The following call graph shows the user-defined functions and function calls and returns as you should write them in your chemistry.py program. From this call graph we see the following function calls:

1. The computer starts executing the chemistry.py program by calling the main function.
2. While executing the main function, the computer calls the input and float functions.
3. While still executing the main function, the computer calls the make_periodic_table, parse_formula, and compute_molar_mass functions.
4. Finally, while still executing the main function, the computer calls the print function.

Testing Procedure

Verify that your program works correctly by following each step in this testing procedure:

1. Download the test_chemistry_2.py Python file and save it in the same folder where you saved your chemistry.py program. Run the test_chemistry_2.py file and ensure that all three of the test functions pass. If any of the test functions don’t pass, there is a mistake in your chemistry.py program. Read the output from pytest, fix the mistake, and run the test_chemistry_2.py file again until all the test functions pass.

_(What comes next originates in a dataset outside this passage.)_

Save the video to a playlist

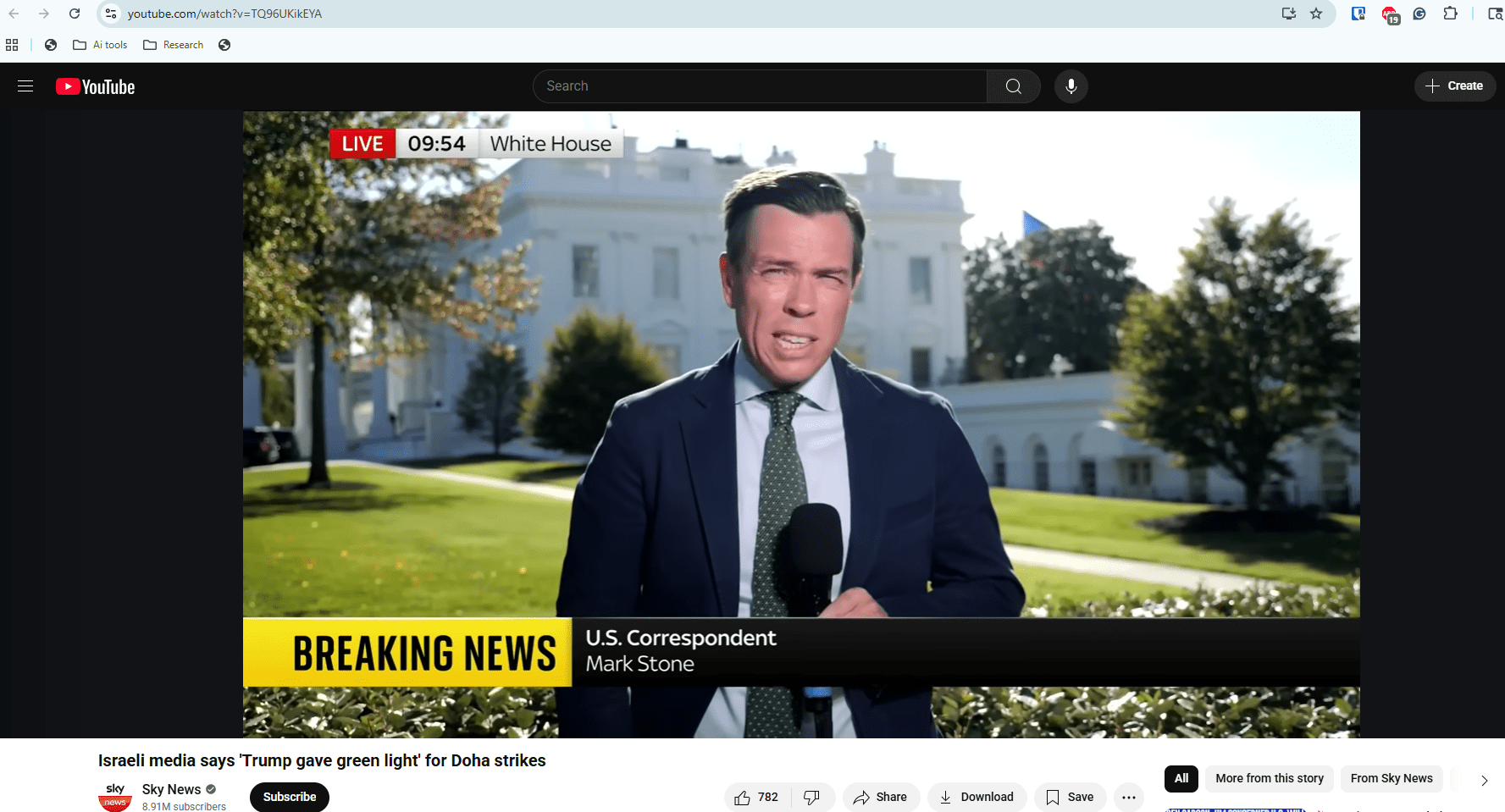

   > python test_chemistry_2.py
   =================== test session starts ====================
   platform win32--Python 3.8.6, pytest-6.1.2, py-1.9.0, pluggy
   rootdir: C:\Users\cse111\lesson07
   collected 3 items
   
   test_chemistry_2.py::test_make_periodic_table PASSED  [ 33%]
   test_chemistry_2.py::test_parse_formula PASSED        [ 66%]
   test_chemistry_2.py::test_compute_molar_mass PASSED   [100%]
   
   ==================== 3 passed in 0.17s =====================

2. Run your finished chemistry.py program. Enter the input shown below and ensure that your program prints the output shown below.

   > python chemistry.py
   Enter the molecular formula of the sample: C6H6
   Enter the mass in grams of the sample: 25.04
   78.11184 grams/mole
   0.32057 moles

Exceeding the Requirements

If your program fulfills the requirements for this assignment as described in the previous prove milestone and the Assignment section above, your program will earn 93% of the possible points. In order to earn the remaining 7% of points, you will need to add one or more features to your program so that it exceeds the requirements. Here are a few suggestions for additional features that you could add to your program if you wish.

• Add a dictionary that contains known chemical formulas and their names. For example:

      known_molecules_dict = {
          "Al2O3": "aluminum oxide",
          "CH3OH": "methanol",
          "C2H6O": "ethanol",
          "C2H5OH": "ethanol",
          "C3H8O": "isopropyl alcohol",
          "C3H8": "propane",
          "C4H10": "butane",
          "C6H6": "benzene",
          "C6H14": "hexane",
          "C8H18": "octane",
          "CH3(CH2)6CH3": "octane",
          "C13H18O2": "ibuprofen",
          "C13H16N2O2": "melatonin",
          "Fe2O3": "iron oxide",
          "FeS2": "iron pyrite",
          "H2O": "water"
      }
  

  Then write a function named get_formula_name with the following header and documentation string.

  def get_formula_name(formula, known_molecules_dict):
      """Try to find formula in the known_molecules_dict.
      If formula is in the known_molecules_dict, return
      the name of the chemical formula; otherwise return
      "unknown compound".
  
      Parameters
          formula is a string that contains a chemical formula
          known_molecules_dict is a dictionary that contains
              known chemical formulas and their names
      Return: the name of a chemical formula
      """
  

  Call the get_formula_name function from your main function and print the compound name for the user to see with the other output.
• Add the atomic number for each element to the compound dictionary of elements. The atomic number of an element is the number of protons in the nucleus of that element. Write a function named sum_protons with the following header and documentation string.

  def sum_protons(symbol_quantity_list, periodic_table_dict):
      """Compute and return the total number of protons in
      all the elements listed in symbol_quantity_list.
  
      Parameters
          symbol_quantity_list is a compound list returned
              from the parse_formula function. Each small
              list in symbol_quantity_list has this form:
              ["symbol", quantity].
          periodic_table_dict is the compound dictionary
              returned from make_periodic_table.
      Return: the total number of protons of all
          the elements in symbol_quantity_list.
      """
  

  Call the sum_protons function from your main function and print the number of protons for the user to see with the other output.

Submission

To submit your program, return to I‑Learn and do these two things:

1. Upload your chemistry.py file for feedback.
2. Add a submission comment that specifies the grading category that best describes your program along with a one or two sentence justification for your choice. The grading criteria are:

   1. Some attempt made
   2. Developing but significantly deficient
   3. Slightly deficient
   4. Meets requirements
   5. Exceeds requirements